A revised planning application for a shopping centre and other facilities on the former Pye lands in Dundrum, Dublin 14, has been given the go-ahead by Dun Laoghaire Rathdown County Council.
The scale of the plan, which includes a 200-seat theatre, an 11-screen multiplex cinema, cafes, restaurants, a 78-bedroom hotel, 3,000 car-parking spaces, and facilities for a community radio station, reflects Dundrum's designation as a major centre in the county council area. Of special interest to the planners and councillors who approved the application was the commitment to providing a section of the Dundrum by-pass which has been planned for more than 30 years. Also welcomed was the provision of facilities for a community radio station and rooms for community and educational use.
There is also to be a civic square and an old mill house and pond on site are to be restored. Line B of the Luas system, the Sandyford to St Stephen's Green route, runs close by the site.
The current plan manages to avoid the "bulk" appearance of the previous application, which was criticised and turned down by An Bord Pleanala, largely by putting the carparking spaces underground on a number of levels.
The planning application was made in the name of Alice Developments, a company associated with Castlethorn Developments. The group has recently been buying up more land in the area and plans to link the new shopping centre with a redeveloped version of the current Main Street centre, through a pedestrian walkway behind the Catholic church.

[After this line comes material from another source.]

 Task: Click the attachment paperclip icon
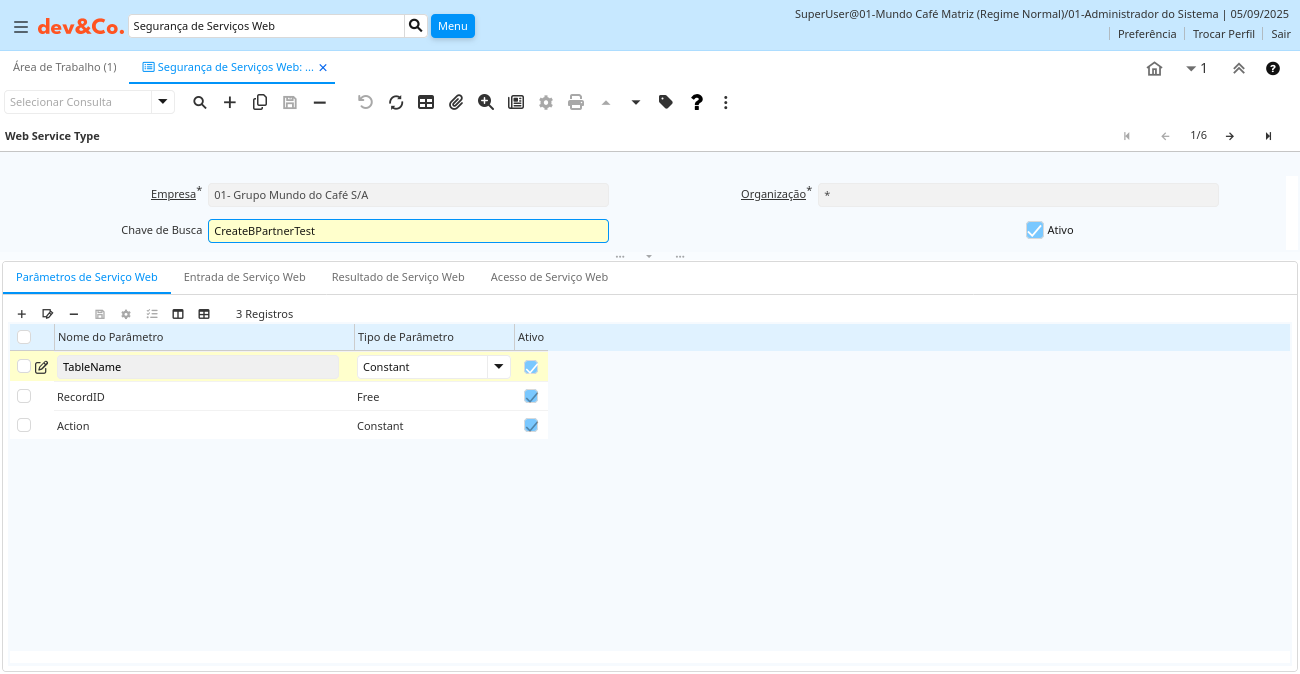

According to Olivia Mitchell, a Fine Gael TD and county councillor for the area, the whole concept of a pedestrianised facility is warmly welcomed in Dundrum.
"Now that the town has achieved town centre status within Dun Laoghaire Rathdown, the kind of facilities in the Alice Developments plan will be very welcome. I don't just mean the additional shopping choice but the community facilities and the cinemas, which give people somewhere to go in the evening."
She also welcomed the "quality" nature of the town centre which is located in a solidly middle class area. She has also suggested that as Dundrum has been identified as a major centre in the development plan, it should have a local bus service running between the industrial estates and the northern end of the town. "We should license a local bus, not just one that is going in and out of Dublin city, but one that would allow people to make short trips around Dundrum, leaving the car at home," she said.